Zu Beginn seines Beitrags konstatiert Hans-Georg Ehrhart eine „veritable Vertrauens- und Sinnkrise“  in den transatlantischen Beziehungen seit dem Amtsantritt von US-Präsident Trump. Diese befeuert in der EU den Ruf nach strategischer Autonomie. Von einem Ausbau der Gemeinsamen Sicherheits- und Verteidigungspolitik (GSVP) bis hin zum Aufbau einer europäischen Armee versprechen sich die Befürworter mehr rüstungswirtschaftliche sowie integrations- und sicherheitspolitische Vorteile.

Ehrhart schließt daran einen historischen Abriss an. Nach dem Scheitern des Vorhabens einer Europäischen Verteidigungsgemeinschaft in den Jahren 1950 bis 54 und einer „Wiederbelebung“ der Westeuropäischen Union beschloss die EU 1999 unter dem Eindruck der Balkankriege, die GSVP aufzubauen. Diesen Prozess unterteilt der Autor in drei Phasen: die Schaffung der vertraglichen Grundlagen und Institutionen für die Durchführung von Krisenmanagementoperationen, die operative Phase mit zivilen und militärischen Missionen auf Grundlage der 2003 verabschiedeten ersten Sicherheitsstrategie sowie die stärker verteidigungsorientierte Globale Strategie von 2016, in deren Folge auch die Ständige Strukturierte Zusammenarbeit (PESCO) ins Leben gerufen wurde.

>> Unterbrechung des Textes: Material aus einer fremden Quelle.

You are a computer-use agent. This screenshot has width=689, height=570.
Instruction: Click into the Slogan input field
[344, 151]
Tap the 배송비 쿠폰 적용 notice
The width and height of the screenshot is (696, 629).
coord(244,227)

Angesichts von Defiziten einzelner EU-Mitgliedstaaten, etwa bei bestimmten militärischen Fähigkeiten, spreche nichts gegen mehr europäische sicherheits- und verteidigungspolitische Zusammen­arbeit, so Ehrhart. Dass jedoch am Ende dieses langsam, aber stetig voranschreitenden Prozesses eine europäische Armee stehen müsse, sei nicht zu erkennen und auch aus dem Vertrag von Lissabon nicht abzuleiten. Mehr noch: Sie sei schlichtweg nicht zu realisieren. Denn ihre Schaffung würde zunächst eine bundesstaatliche Verfasstheit ­Europas voraussetzen, zu der (nicht nur in Deutschland) der politische Wille fehlt. Auch unterschiedliche sicherheitspolitische Kulturen und zu erwartende nationale Widerstände gegen Kompetenzverluste, etwa seitens des Militärs oder der nationalen Rüstungsindustrien, stünden ihr entgegen. Zu guter Letzt bestehe laut Ehrhart die Gefahr, dass die Existenz gemeinsamer Streitkräfte früher oder später einer klassischen Großmachtpolitik Vorschub leiste, zumal die notwendige parlamentarische Kontrolle einer solchen Europaarmee noch völlig ungeklärt ist. Für die wünschenswerte Stärkung einer Friedensmacht Europa stelle sie daher definitiv einen Irrweg dar.